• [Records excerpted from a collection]
━━━━━━

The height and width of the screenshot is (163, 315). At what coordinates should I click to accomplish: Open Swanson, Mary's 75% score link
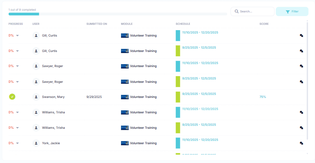pyautogui.click(x=262, y=97)
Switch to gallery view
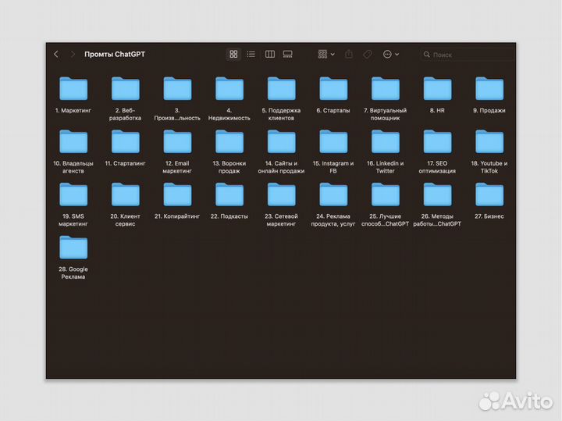 pos(288,55)
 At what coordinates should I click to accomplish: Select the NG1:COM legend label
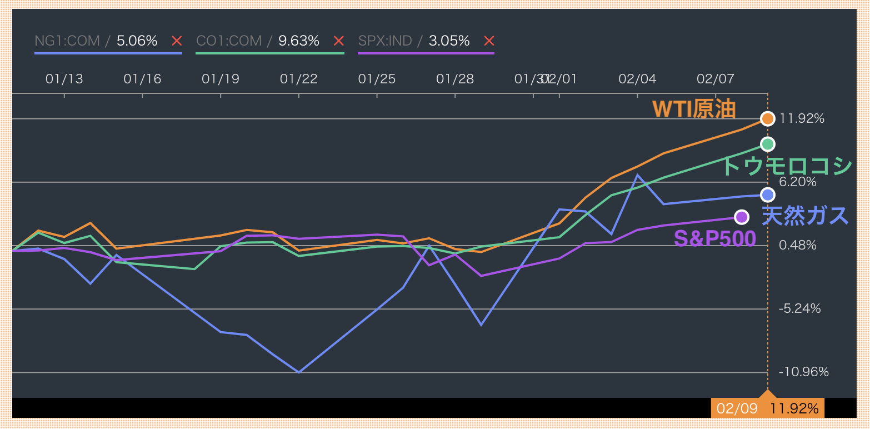click(67, 41)
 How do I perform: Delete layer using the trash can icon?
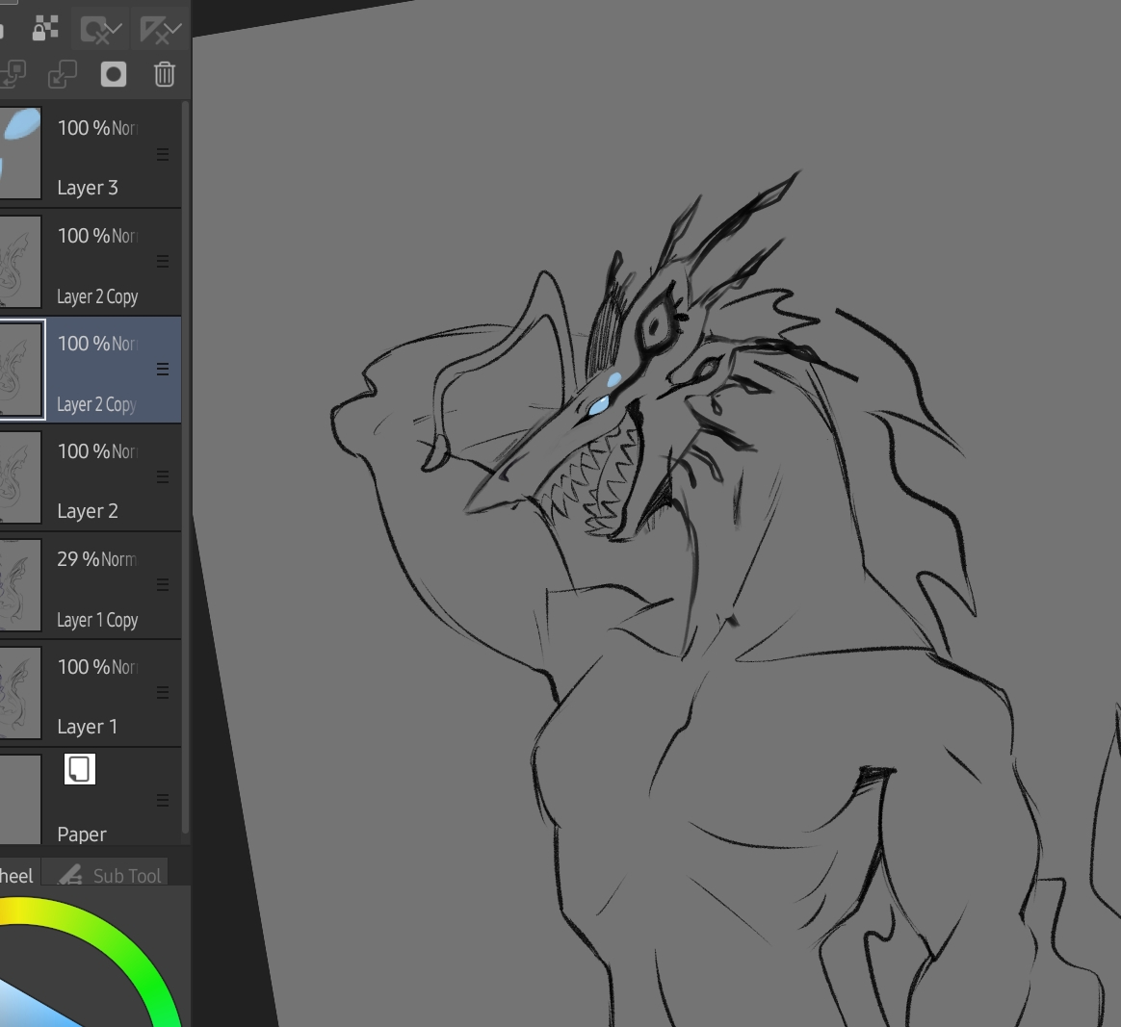(x=165, y=74)
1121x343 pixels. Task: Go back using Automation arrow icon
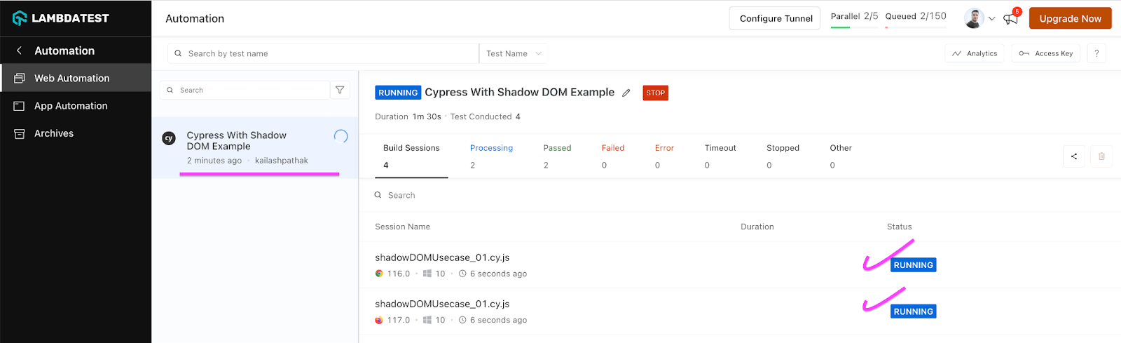tap(19, 51)
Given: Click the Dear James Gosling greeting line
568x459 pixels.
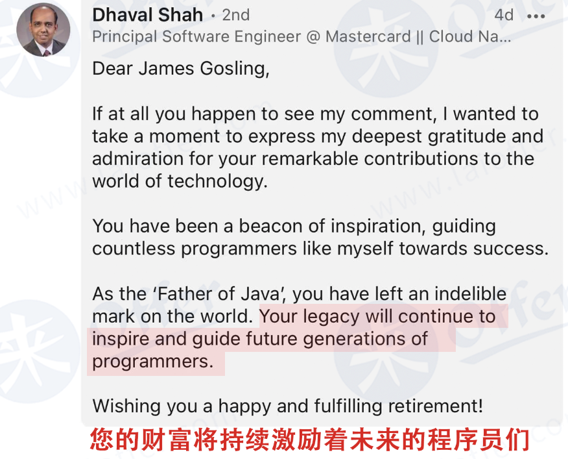Looking at the screenshot, I should (181, 69).
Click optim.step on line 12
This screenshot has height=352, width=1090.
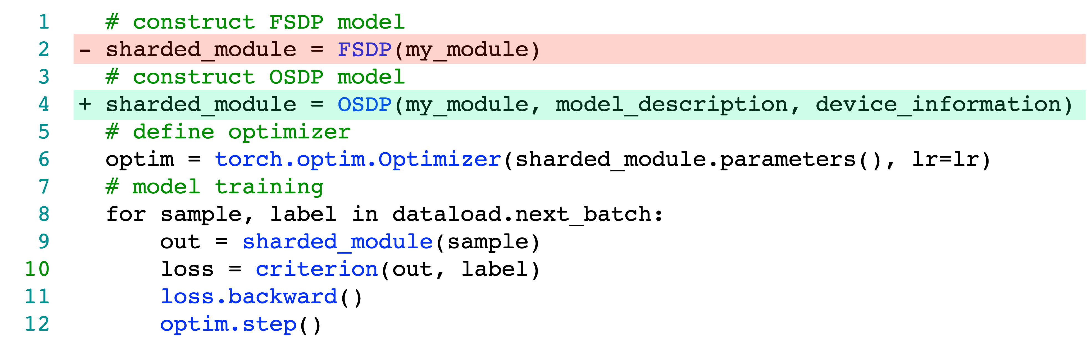click(x=228, y=325)
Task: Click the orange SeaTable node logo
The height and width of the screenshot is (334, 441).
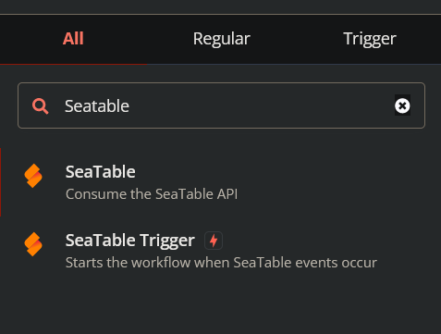Action: point(33,176)
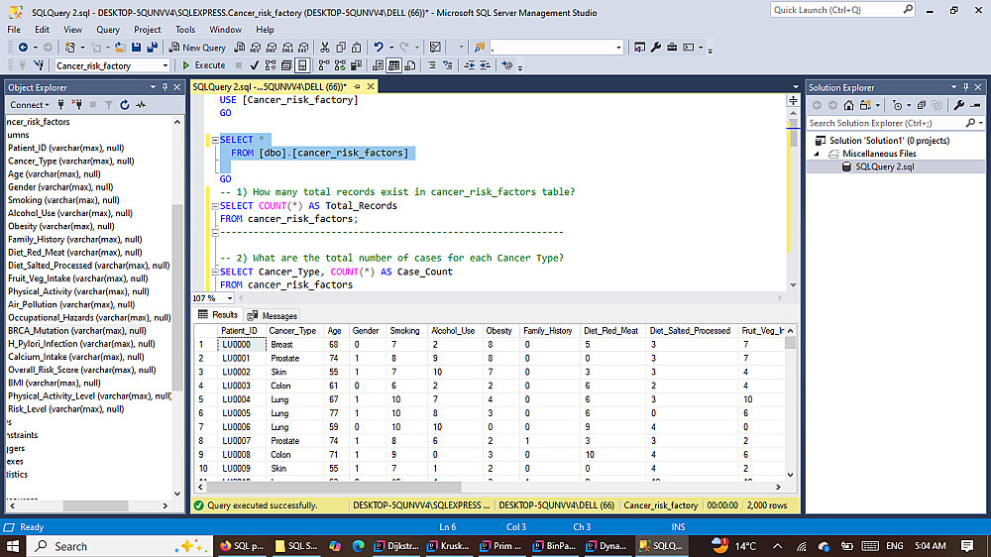This screenshot has height=557, width=991.
Task: Click Collapse All in Solution Explorer
Action: pos(921,105)
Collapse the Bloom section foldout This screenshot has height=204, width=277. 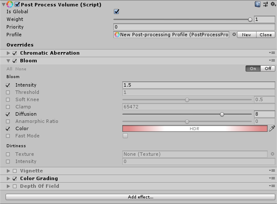9,61
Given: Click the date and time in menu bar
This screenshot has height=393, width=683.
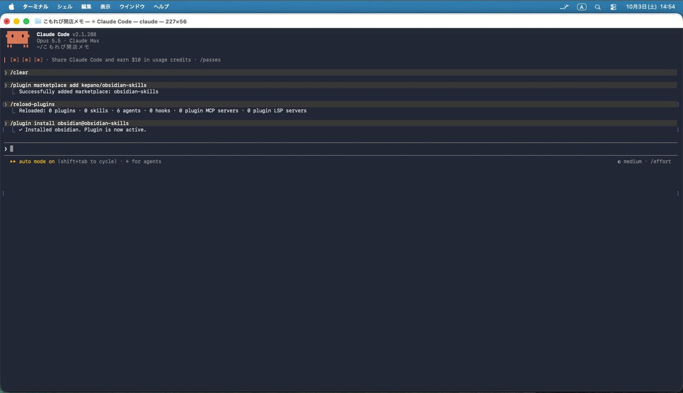Looking at the screenshot, I should pos(651,7).
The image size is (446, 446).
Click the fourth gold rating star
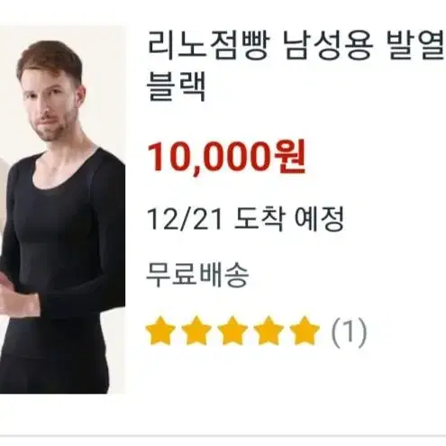point(269,332)
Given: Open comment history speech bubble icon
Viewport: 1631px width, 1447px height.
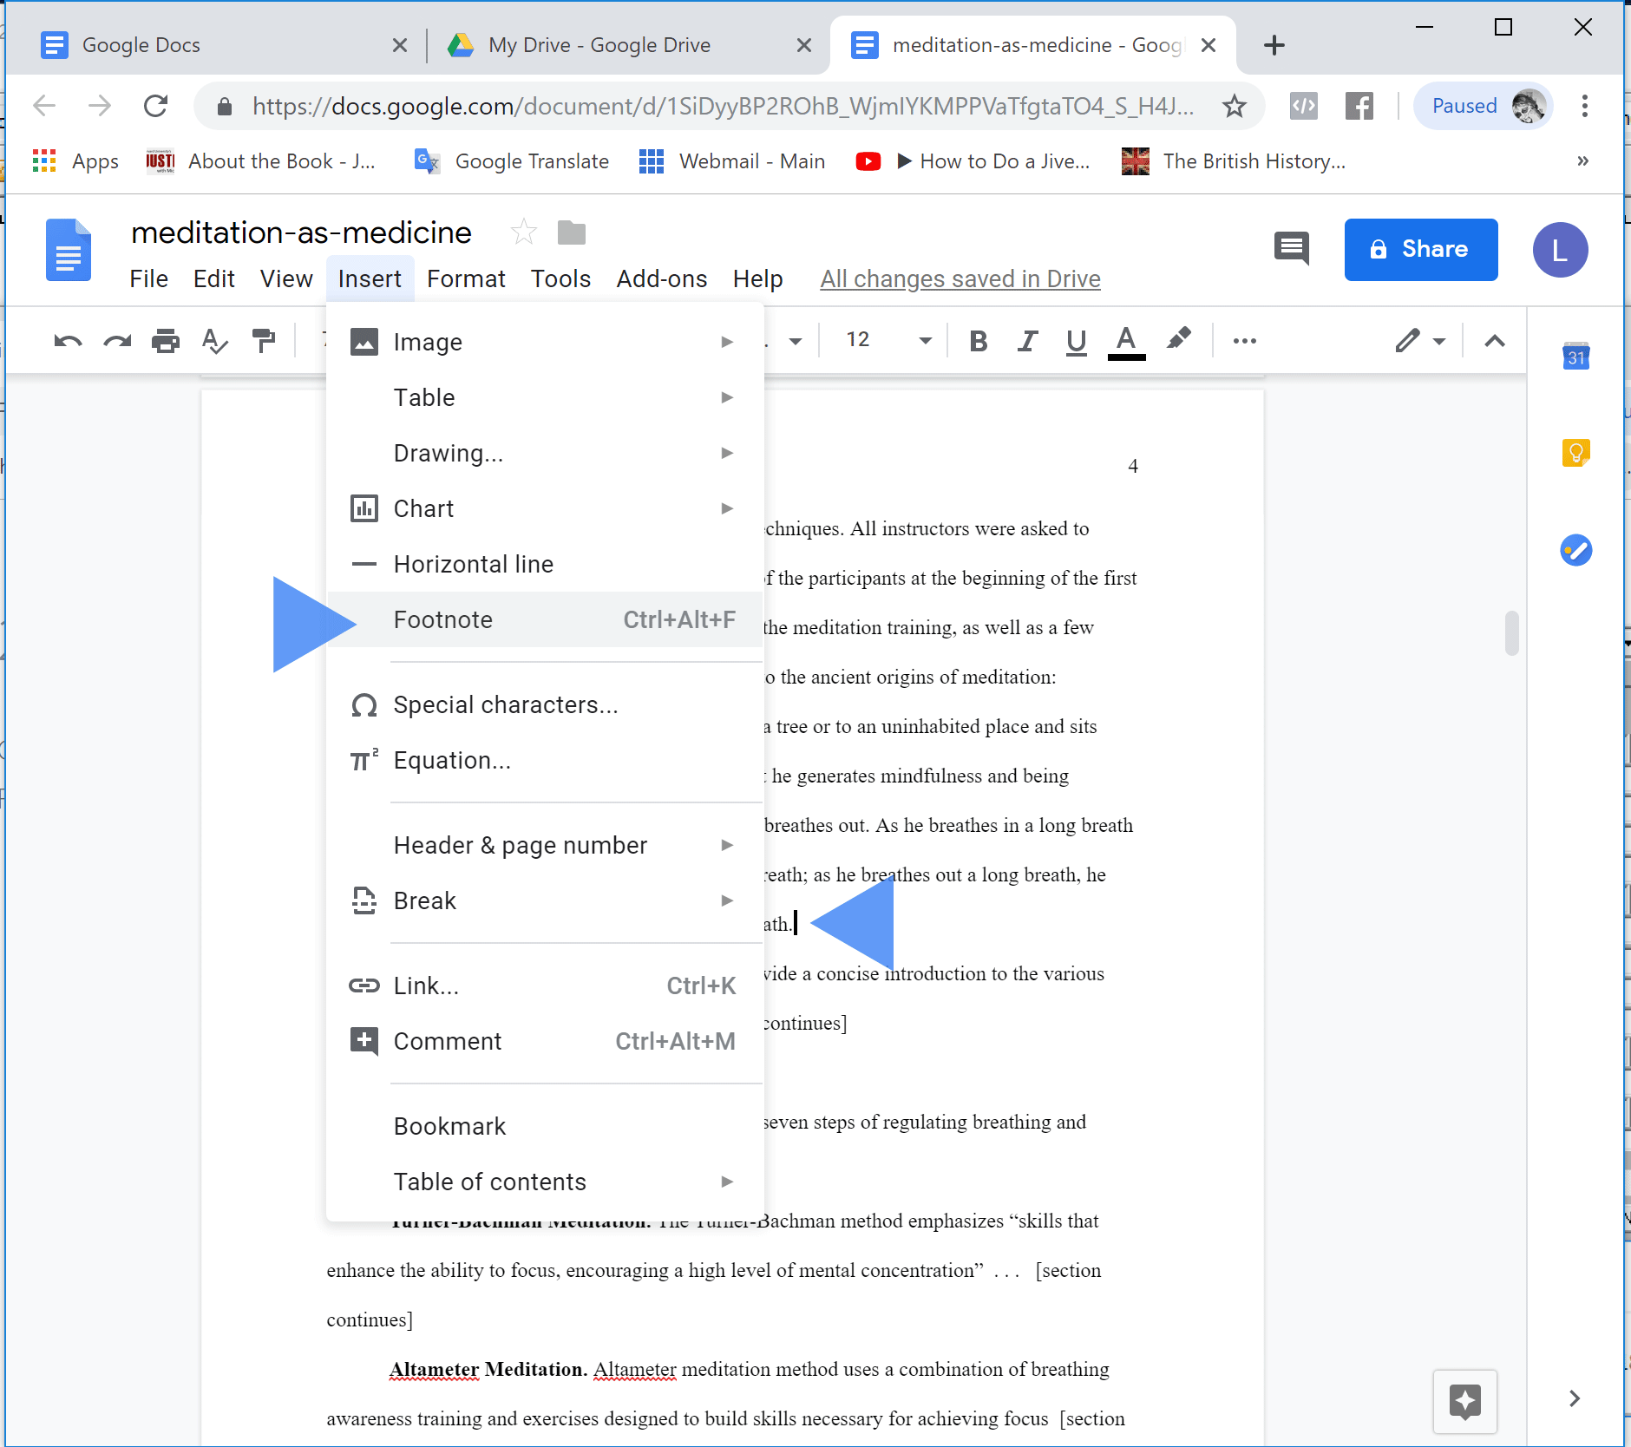Looking at the screenshot, I should pos(1291,249).
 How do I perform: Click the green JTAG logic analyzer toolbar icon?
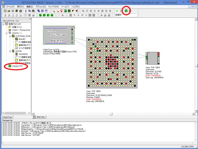[x=125, y=11]
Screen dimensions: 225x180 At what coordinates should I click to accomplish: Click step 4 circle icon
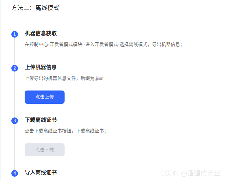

━━━━━━

• [Action item] Reproduce exactly, without any picture, the lines from the one bearing "Viewport: 1631px width, 1447px height." to the last line of the records above.

• [Result for this exercise]
Viewport: 1631px width, 1447px height.
Looking at the screenshot, I should pos(1291,249).
 How do I perform: Click the green JTAG logic analyzer toolbar icon?
[x=125, y=11]
Screen dimensions: 225x180 At what coordinates should I click to accomplish: Click step 4 circle icon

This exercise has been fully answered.